## Your goal
Exact reproduction required: the lines below from the line with "Task: Click the 应收帐款周转率 card icon" to the line with "Task: Click the Preview info inspector icon", both ends included, and no others.

## Data for the task
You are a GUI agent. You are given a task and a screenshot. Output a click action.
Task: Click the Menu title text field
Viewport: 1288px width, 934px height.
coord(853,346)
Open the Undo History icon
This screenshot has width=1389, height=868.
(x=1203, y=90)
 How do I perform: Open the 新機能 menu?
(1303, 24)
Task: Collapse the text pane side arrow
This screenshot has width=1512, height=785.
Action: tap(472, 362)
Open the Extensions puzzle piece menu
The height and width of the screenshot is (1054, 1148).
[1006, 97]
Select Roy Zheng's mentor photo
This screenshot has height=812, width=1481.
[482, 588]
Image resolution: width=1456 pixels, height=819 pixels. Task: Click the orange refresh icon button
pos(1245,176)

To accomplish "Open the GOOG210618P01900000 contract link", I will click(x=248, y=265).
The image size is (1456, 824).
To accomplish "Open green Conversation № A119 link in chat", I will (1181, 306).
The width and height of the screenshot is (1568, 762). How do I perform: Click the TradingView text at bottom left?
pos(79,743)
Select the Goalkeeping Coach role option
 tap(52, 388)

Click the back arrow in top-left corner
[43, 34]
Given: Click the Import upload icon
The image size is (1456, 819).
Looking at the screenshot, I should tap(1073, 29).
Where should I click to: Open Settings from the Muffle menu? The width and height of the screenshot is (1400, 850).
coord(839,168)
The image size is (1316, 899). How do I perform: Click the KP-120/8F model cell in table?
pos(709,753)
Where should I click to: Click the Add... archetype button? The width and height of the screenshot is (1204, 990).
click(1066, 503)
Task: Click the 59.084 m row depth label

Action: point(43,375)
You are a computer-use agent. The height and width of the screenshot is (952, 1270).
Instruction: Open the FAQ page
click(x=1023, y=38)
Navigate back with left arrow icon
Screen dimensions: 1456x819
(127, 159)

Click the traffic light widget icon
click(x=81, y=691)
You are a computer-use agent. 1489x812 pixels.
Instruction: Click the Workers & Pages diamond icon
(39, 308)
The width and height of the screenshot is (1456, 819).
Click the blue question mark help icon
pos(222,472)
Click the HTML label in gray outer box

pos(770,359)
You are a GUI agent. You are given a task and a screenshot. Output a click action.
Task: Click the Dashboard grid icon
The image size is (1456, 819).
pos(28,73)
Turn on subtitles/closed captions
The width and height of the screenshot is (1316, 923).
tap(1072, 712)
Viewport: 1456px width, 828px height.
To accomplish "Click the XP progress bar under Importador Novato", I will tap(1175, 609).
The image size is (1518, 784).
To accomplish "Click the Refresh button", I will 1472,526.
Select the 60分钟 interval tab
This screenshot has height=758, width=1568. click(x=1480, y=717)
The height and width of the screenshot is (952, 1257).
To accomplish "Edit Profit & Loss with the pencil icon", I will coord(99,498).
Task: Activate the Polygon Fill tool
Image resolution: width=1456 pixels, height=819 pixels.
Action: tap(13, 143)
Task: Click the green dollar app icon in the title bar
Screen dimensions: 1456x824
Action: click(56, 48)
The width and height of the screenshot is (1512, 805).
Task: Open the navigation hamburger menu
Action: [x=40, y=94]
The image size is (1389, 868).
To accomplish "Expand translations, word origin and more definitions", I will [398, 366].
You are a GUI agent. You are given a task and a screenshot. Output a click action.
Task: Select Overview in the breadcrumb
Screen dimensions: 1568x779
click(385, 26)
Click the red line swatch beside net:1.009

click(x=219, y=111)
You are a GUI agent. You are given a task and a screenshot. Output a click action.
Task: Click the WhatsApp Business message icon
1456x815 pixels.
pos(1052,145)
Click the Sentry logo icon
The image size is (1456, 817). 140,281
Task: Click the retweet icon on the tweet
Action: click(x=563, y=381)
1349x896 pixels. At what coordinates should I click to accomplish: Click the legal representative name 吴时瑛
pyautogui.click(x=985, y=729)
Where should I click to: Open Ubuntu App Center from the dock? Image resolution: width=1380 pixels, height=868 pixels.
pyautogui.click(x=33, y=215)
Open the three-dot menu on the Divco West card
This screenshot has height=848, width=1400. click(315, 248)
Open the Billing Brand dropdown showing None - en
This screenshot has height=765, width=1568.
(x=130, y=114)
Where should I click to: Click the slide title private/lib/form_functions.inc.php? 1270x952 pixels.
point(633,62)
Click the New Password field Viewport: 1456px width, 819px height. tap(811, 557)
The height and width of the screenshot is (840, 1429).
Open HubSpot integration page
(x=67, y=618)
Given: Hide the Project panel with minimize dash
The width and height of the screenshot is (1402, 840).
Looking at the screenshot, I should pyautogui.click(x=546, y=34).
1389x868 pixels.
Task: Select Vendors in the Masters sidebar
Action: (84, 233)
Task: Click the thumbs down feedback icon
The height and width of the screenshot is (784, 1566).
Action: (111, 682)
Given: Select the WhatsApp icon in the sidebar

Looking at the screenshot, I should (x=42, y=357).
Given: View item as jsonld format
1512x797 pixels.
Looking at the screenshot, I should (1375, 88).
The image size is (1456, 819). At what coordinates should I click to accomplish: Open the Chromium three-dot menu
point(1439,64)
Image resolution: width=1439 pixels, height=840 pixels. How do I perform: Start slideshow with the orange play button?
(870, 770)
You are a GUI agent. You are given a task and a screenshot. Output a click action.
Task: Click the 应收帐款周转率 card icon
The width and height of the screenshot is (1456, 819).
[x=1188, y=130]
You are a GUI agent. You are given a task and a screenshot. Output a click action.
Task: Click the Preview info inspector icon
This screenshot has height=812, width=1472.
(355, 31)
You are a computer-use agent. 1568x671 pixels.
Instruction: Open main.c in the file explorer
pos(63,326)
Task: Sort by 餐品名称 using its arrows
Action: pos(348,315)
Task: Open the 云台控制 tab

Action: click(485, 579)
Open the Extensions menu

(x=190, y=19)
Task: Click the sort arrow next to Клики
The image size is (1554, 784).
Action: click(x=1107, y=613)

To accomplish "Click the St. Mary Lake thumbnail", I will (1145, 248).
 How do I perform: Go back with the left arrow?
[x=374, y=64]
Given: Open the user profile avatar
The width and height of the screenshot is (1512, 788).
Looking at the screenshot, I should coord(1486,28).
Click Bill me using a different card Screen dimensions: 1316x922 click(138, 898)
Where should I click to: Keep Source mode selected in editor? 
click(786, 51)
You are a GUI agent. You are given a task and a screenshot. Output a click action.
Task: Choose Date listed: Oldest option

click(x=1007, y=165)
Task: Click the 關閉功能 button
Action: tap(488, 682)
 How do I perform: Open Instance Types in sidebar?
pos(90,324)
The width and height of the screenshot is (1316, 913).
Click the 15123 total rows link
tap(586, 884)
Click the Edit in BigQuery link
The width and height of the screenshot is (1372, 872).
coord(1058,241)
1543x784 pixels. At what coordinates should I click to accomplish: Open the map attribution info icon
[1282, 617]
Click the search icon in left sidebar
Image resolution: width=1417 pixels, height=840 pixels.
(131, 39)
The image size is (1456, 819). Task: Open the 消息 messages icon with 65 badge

## Worked solution
Task: Click the 应收帐款周转率 card icon
The width and height of the screenshot is (1456, 819).
[x=1188, y=130]
You are a GUI agent. You are given a task and a screenshot. Output a click action.
Task: Click the Preview info inspector icon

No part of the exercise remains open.